***** Excerpt to read *****

The State

To live and breathe in a democracy today is to believe that it is the best government system known to men.  Democracy’s history has been traced all the way back to ancient Greece.  Philosophers such as Hegel and Nietzsche saw it as a secularized version of the Christian doctrine of universal equality of human dignity, while others such as Alexis de Tocqueville as a providential fact.

Tocqueville, in his introduction to Democracy in America, regarded the modern democracy’s ideal of human equality to have been gaining ground for the preceding 800 years.  Contemporary writers such as Samuel Huntington saw the globalization of democracy happening within the last two centuries in three primary sweeps.  The first long wave began in 19th century Europe, the second wave in the immediate aftermath of World War II, and the third began in the 1970’s which started with Spain and Portugal, then the end of military rule in Greece and Turkey, followed by a series of Latin American and Asian countries.  By the year 1999, Amartya Sen wrote in the Journal of Democracy: Democracy as a Universal Value that “while democracy is not yet universally practiced, nor indeed universally accepted, in the general climate of world opinion democratic governance has achieved the status of being taken to be generally right.”

Those of us living in a democracy may have a consensus view that arriving at a type of government institution is a choice, the way our founders designed American democracy.  But in reality, arriving at a government institution depends on a country’s geolocation, its people, and unknowable happenstance, yet significant enough to change the course of its history forever.  Among the most classic examples are China and India – one among the most prominent authoritarian regimes, and the other a very famous democracy.

***** Raw data *****

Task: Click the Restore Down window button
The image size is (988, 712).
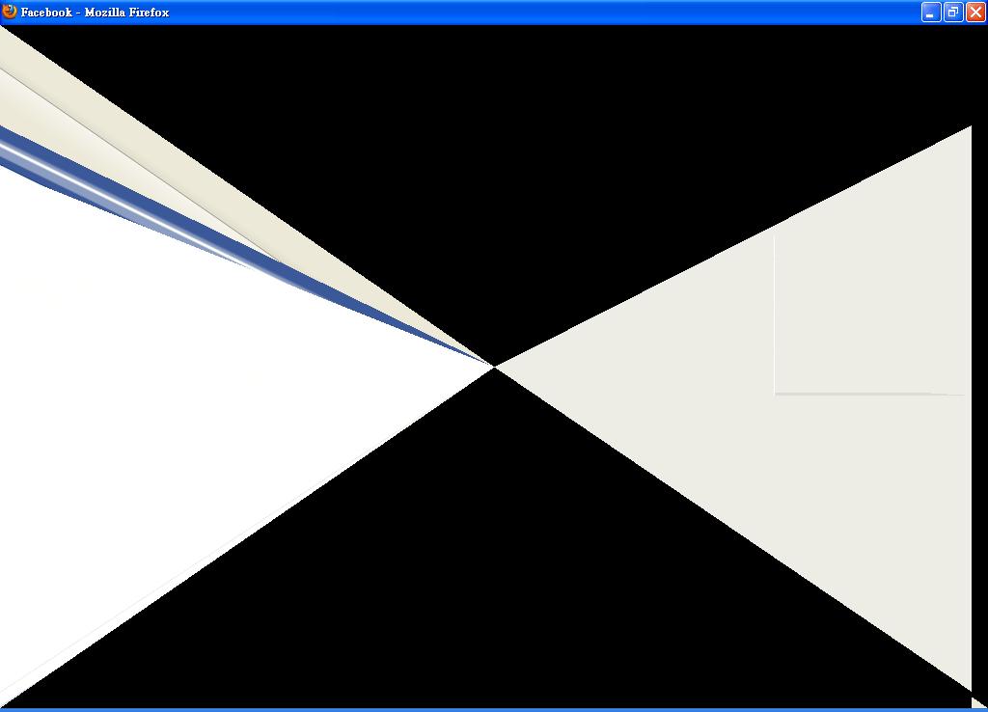Action: [x=952, y=13]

*****

What you need to do
Carry the essay on democracy forward from its final sentence. The data has no connection to the essay on democracy.

Result below
It was relentless warfare that formed early China, leading to the consolidation of thousands of political units into a single state.  The transition from a decentralized feudal state to a unified empire was accomplished entirely through conquest.  In the 294-year duration of the Eastern Zhou Dynasty, beginning in 771 BCE, more than 110 political units were extinguished through more than 1211 wars.  In the following 254 years, 468 wars took place between the surviving warring states.  China invented modern bureaucracy, that is, a permanent administrative cadre selected on the basis of ability rather than kinship or patrimonial connection.  It emerged from the chaos of Zhou China, in response to the urgent necessity of extracting taxes to pay for war.

China’s subsequent state maturation serves as an example of a history of the state vs. the family system.  Its history, up through Communist victory in 1949, is defined by the tensions between Legalism and Confucianism, revolving around the appropriate role of the family in politics.  Dominating the Chinese family traditions and practices is the Confucius doctrine, an intensely backward looking doctrine that roots legitimacy in ancient practices of family and kinship.  While Confucianism built a moral doctrine of the state based on the family model, later state men such as Shang Yang of Qin saw Confucianism as the source of enormous corruption and its glorification of the family as obstacles to the consolidation of political power.  To counter the Confucian familistic society, they founded and implemented Legalism, embodying policies seeking to develop a strong state.  Thus China’s great legacy is high-quality authoritarian government.  It’s no accident that all successful authoritarian modernizers, including South Korea, Taiwan, and Singapore are East Asian countries sharing a common Chinese heritage.  Authoritarian rulers with qualities like those of Lee Kuan Yew of Singapore or Park Chung Hee of South Korea do not exist elsewhere in the world.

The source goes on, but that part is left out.